El gallinero hispano anda
revuelto: no es la gripe aviar. Es la pandemia política. Ahora, además de los
que tienen el gachero, también tocan la gaita de la queja los catalanes. Presionan
para obtener más ventaja y más y más, y todo lo apetecido para llenar buches
insaciables. Hace más de ochenta años don José Ortega escribió: “Pocas cosas
tan significativas del estado actual que
oír que son pueblos (catalanes y vascos) oprimidos por el resto de España. La
situación privilegiada que gozan es tan evidente que la queja resulta
grotesca”. Se conoce que a Ortega ya no
se le lee, o no está de moda.
No se leen tampoco otras cosas.
La gente ha vuelto la espalda o por cansancio o por esa desidia tan nuestra que
se deja que las cosas pasen y pasen y cuando se quiere poner remedio ya no se
puede ni hay manera humana de reconducir la situación.
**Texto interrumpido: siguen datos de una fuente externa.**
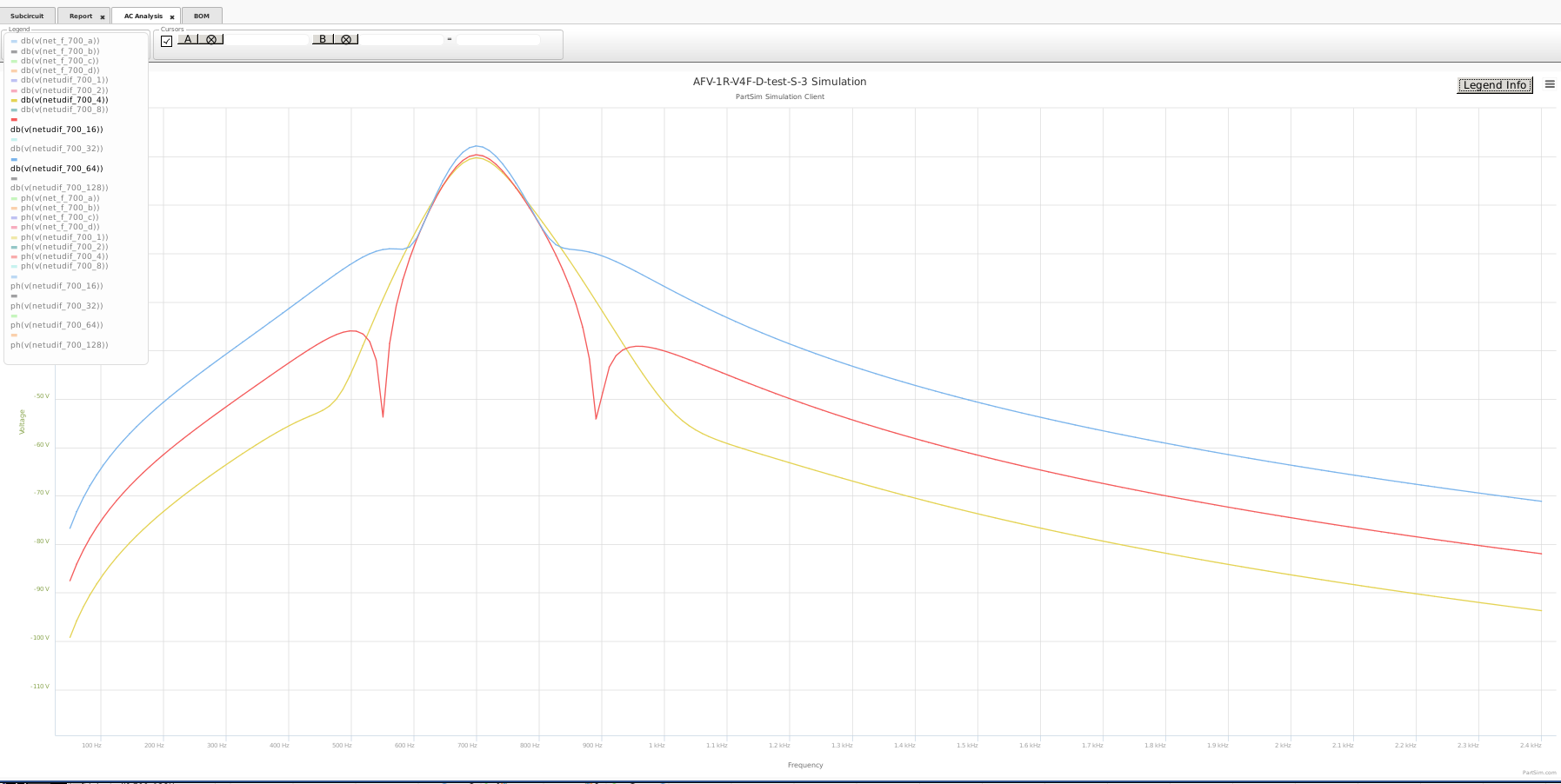The height and width of the screenshot is (784, 1561).
Task: Show the db(v(net_f_700_a)) trace
Action: tap(60, 41)
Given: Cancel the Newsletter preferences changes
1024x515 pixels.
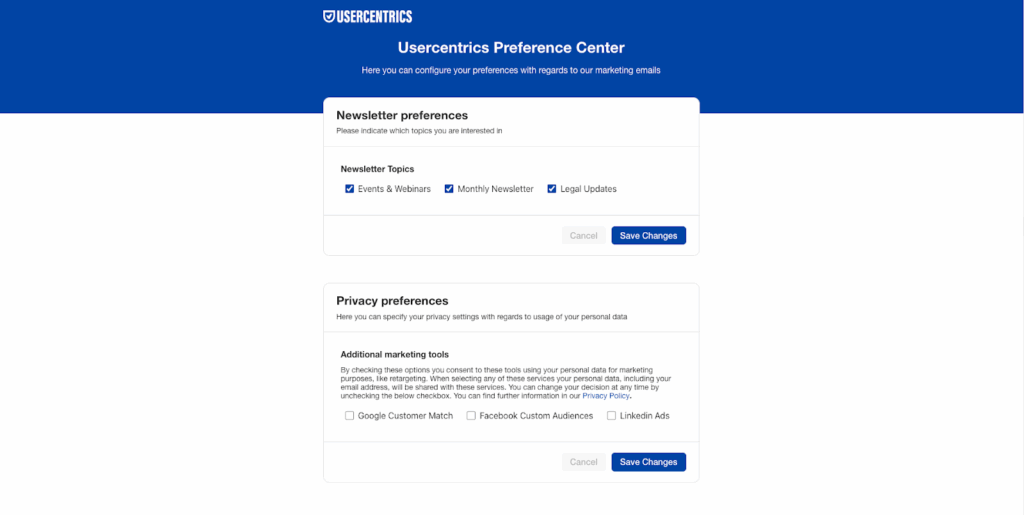Looking at the screenshot, I should coord(583,236).
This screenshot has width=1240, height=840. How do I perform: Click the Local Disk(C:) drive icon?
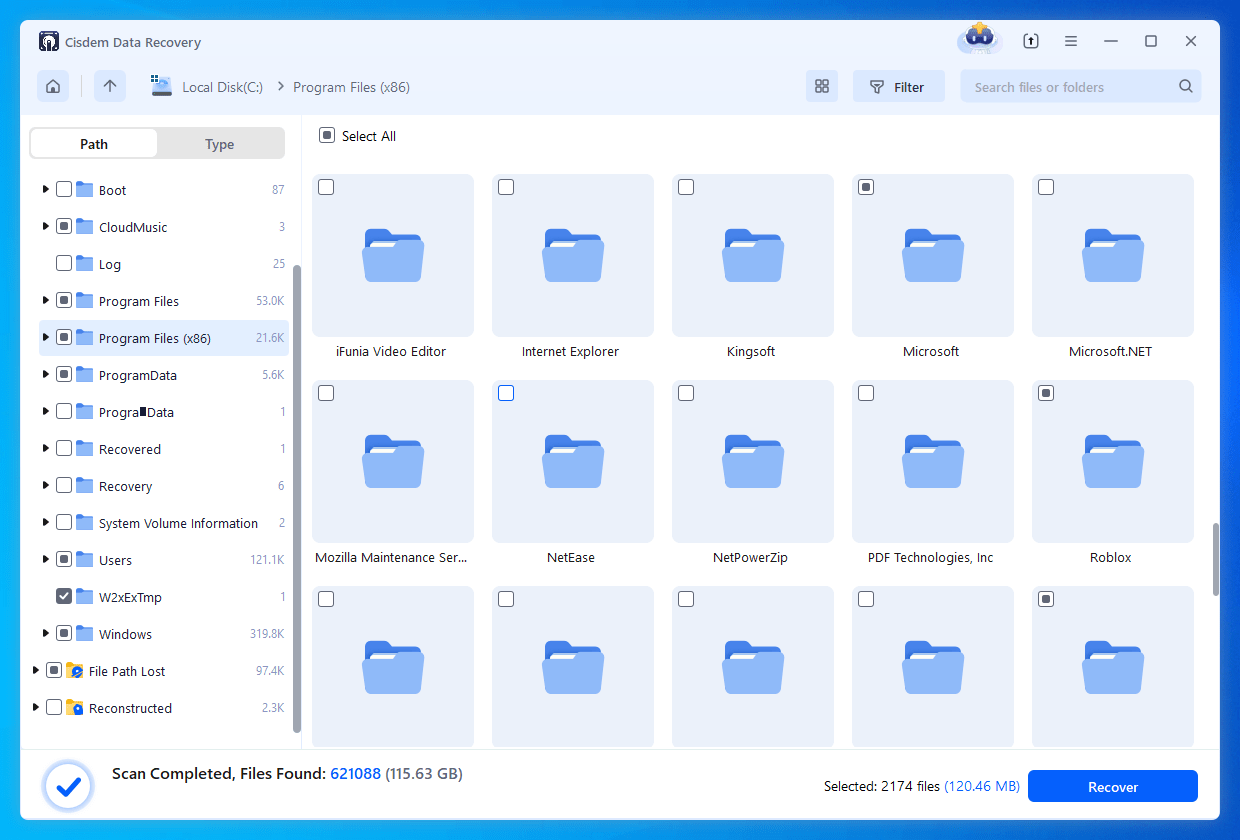(161, 86)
Sigue su ciclo el campo. Las
lluvias caídas lo ponen cada día más hermoso. Hay un manto verde que lo cubre
ya casi todo. Las gotas de rocío mañanero hacen que brillen con los primeros
rayos del sol y, luego, todo sea un vaho que se eleva y se eleva casi hasta
cuando la mañana llega a su mediación.
La luna llena pone una luz
especial a la noche. Parece que cobra todo su sentido la letra del bolero de
1935 en que Agustín Lara dejó dicho aquello de: “luna que se quiebras sobre la
tiniebla de mi soledad, ¿adónde vas?” ¡Ay, quién lo supiera!